13 November 2010: In$ide Job
Please notice how the dollar sign replaces the "s" in my spelling of "Inside Job" and how the "$" is inside the word. Clever beginning of an unconventional review of a typical documentary, filled with white men in suits, most of them evil, talking.
There is an element of comedy in their inane answers to questions that nail them each time. Renowned experts, caught up in the biggest easy-money scam in history, answer with "uh" or silence or not-so-clever dismissiveness.
And they don't even care.
Because if there's anything In$ide Job has to say, it's that the bad guys won. The "nailed" Ivy League suits just swim away from the camera lens through oceans of money, lots of it worth less than the paper it's printed on, part of the bubble that made them obscenely rich.

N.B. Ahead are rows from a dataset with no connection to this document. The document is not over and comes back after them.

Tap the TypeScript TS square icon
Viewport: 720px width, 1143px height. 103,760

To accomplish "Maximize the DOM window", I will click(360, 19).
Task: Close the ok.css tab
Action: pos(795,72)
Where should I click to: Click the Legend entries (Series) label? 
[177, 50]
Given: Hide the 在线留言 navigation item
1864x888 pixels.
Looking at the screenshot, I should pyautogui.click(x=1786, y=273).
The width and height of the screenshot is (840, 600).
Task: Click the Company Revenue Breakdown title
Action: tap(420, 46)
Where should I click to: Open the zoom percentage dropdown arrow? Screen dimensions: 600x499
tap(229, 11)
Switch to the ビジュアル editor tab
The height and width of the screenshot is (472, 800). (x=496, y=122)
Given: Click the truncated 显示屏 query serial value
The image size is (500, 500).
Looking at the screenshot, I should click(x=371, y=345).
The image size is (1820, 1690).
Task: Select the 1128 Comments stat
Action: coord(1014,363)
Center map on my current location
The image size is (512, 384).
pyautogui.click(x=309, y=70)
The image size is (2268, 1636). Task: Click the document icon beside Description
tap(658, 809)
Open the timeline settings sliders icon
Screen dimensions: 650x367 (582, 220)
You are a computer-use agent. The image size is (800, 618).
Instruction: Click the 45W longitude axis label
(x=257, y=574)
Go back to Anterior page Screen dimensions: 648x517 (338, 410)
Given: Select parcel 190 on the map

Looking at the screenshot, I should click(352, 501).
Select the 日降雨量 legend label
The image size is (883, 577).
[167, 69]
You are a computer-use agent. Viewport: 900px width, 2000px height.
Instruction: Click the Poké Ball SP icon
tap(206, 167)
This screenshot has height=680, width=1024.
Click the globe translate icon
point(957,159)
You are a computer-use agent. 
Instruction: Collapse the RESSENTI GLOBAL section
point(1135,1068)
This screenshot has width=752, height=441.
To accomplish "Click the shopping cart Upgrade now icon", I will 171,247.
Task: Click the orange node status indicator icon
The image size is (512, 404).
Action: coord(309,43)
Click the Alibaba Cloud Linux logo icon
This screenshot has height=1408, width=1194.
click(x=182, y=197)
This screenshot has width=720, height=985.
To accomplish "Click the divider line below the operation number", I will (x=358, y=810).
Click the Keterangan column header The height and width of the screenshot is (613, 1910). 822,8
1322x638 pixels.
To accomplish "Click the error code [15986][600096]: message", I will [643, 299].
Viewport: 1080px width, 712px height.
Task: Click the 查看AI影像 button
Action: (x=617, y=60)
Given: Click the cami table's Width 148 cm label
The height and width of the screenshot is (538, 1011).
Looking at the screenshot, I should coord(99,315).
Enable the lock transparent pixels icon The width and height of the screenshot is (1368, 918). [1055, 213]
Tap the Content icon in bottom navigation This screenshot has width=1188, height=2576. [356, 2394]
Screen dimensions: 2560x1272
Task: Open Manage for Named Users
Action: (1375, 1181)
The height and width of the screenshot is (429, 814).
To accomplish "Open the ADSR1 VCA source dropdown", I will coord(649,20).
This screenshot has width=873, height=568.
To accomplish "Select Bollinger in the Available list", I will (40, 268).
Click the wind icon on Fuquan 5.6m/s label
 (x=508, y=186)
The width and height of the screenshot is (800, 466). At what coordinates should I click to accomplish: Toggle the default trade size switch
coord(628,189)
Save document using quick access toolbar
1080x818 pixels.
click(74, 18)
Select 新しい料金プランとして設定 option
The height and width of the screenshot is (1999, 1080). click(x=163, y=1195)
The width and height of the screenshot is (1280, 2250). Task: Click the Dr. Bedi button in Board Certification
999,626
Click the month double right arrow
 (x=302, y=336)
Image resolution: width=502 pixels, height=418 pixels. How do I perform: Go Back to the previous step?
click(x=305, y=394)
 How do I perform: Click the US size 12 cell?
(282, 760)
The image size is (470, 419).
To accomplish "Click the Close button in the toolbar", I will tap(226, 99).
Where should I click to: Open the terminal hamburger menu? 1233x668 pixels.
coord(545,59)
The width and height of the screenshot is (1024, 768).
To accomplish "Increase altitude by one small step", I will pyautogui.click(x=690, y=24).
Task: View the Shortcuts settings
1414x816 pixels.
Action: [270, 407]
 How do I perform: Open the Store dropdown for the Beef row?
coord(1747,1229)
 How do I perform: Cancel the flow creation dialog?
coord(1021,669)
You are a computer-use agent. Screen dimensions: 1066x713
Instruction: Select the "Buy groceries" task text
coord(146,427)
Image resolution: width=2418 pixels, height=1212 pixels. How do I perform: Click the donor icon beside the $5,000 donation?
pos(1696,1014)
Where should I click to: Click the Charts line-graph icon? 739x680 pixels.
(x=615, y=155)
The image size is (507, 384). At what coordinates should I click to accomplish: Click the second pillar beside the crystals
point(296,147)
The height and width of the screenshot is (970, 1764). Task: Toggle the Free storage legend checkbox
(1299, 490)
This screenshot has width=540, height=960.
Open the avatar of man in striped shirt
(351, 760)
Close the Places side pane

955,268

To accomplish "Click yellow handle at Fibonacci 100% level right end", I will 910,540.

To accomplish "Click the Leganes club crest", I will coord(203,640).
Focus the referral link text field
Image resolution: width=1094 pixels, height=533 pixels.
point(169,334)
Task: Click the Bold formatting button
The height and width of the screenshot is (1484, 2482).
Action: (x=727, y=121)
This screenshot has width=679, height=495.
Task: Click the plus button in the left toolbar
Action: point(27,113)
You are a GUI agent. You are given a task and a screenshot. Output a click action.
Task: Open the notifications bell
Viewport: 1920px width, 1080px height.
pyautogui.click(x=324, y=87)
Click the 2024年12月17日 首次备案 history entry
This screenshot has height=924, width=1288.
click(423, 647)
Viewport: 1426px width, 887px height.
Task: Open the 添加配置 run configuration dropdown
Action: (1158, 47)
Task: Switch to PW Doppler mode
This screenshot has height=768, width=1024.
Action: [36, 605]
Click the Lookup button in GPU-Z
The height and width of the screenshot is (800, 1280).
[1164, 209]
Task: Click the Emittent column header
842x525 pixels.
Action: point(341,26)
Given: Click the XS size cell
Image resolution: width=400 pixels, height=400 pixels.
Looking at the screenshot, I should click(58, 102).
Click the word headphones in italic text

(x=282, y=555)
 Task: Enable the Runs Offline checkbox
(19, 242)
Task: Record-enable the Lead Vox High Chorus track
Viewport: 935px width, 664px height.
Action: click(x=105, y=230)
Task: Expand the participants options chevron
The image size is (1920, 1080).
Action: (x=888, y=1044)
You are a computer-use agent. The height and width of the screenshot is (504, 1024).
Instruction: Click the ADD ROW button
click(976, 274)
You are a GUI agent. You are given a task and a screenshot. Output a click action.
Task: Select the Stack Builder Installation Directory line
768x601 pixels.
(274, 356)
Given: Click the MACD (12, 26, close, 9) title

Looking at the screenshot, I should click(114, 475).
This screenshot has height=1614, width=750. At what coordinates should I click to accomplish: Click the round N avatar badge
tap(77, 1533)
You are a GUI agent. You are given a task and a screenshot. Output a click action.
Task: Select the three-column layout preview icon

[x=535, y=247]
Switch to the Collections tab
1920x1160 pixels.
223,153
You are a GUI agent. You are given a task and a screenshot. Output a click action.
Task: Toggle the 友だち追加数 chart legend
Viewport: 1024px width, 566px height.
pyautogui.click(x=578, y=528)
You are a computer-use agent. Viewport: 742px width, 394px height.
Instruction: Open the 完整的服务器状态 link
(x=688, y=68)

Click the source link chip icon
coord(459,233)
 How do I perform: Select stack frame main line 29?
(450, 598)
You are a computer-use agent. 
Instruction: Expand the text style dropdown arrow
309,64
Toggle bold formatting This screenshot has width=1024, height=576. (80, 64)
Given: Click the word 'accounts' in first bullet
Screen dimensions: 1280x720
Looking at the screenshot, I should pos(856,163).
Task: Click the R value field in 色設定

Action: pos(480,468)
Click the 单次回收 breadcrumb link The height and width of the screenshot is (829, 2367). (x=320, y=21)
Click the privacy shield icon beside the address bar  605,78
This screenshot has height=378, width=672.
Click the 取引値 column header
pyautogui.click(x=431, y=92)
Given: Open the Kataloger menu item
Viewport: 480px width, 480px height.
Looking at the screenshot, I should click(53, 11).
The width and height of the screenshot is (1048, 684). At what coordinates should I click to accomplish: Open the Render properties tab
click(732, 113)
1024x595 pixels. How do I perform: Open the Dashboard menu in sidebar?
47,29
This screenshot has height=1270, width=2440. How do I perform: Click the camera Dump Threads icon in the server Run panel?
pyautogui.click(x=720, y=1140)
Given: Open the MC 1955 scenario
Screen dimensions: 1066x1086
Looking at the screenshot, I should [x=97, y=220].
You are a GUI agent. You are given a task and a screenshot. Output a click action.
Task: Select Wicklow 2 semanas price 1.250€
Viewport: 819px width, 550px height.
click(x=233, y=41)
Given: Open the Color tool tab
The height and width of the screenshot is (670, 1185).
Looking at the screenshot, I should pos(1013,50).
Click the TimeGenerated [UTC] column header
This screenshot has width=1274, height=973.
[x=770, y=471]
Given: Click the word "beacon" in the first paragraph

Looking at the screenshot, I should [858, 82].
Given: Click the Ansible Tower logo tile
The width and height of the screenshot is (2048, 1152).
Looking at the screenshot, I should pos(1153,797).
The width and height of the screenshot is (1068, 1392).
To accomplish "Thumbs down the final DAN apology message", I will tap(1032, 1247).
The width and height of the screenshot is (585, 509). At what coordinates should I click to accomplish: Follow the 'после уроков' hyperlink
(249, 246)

Money does that. The need to own ten houses all over the world while those whose guts you have sucked dry are sprawled on sidewalks, leaning against storefronts in seedy neighborhoods, not wearing suits.
Seems to me that back in the sixties when I was in college, the worst nightmare was to be caught without a smug, seemingly knowledgeable and intimidating answer that made the questioner feel like a fool rather than answered his question. Because the one questioned, usually a white man in a suit, knew everything and was never to be struck dumb.
But that's just not a sign of these times. It's in to be ignorant, a quality deified by Sarah Palin.
But she's not what the movie's about. She claims to buy all of her clothing in consignment stores.
These guys don't.
The narrator, Matt Damon, who in Good Will Hunting made fools out of the sixties academic clowns I described above, even accuses today's evil suits of altering economics textbooks to launder their massacre of the economy.
Was it Sarah Palin or George Bush 43 who made it okay not to have a quick, witty answer to every question the way that JFK did at his delightful press conferences?
Since when are Harvard guys clueless, laughing all the way to the banks, the ones refinanced by what's left of the middle class after these guys had blown up such a big balloon that we all were smacked by its hot air?
You know the drill. First Iceland's economy tanks after someone decides to deregulate it, in a place Damon says had been a posthistorical Nirvana. It becomes the pebble that collapses the fortified castle way up on a hill. Is that the worldwide economy? No, it's ethics, in the U.S. of A. anyway. Overseas in Europe, where the problem spread, they take better care of their people.
The economy should serve us, after all, one of the Europeans says. Novel concept here, despite Bar's whimpers that add up to more humanitarian legislation than even FDR ever passed. If you don't believe me, visit his website. Even Hillary's Senate record is filled with benevolent legislation.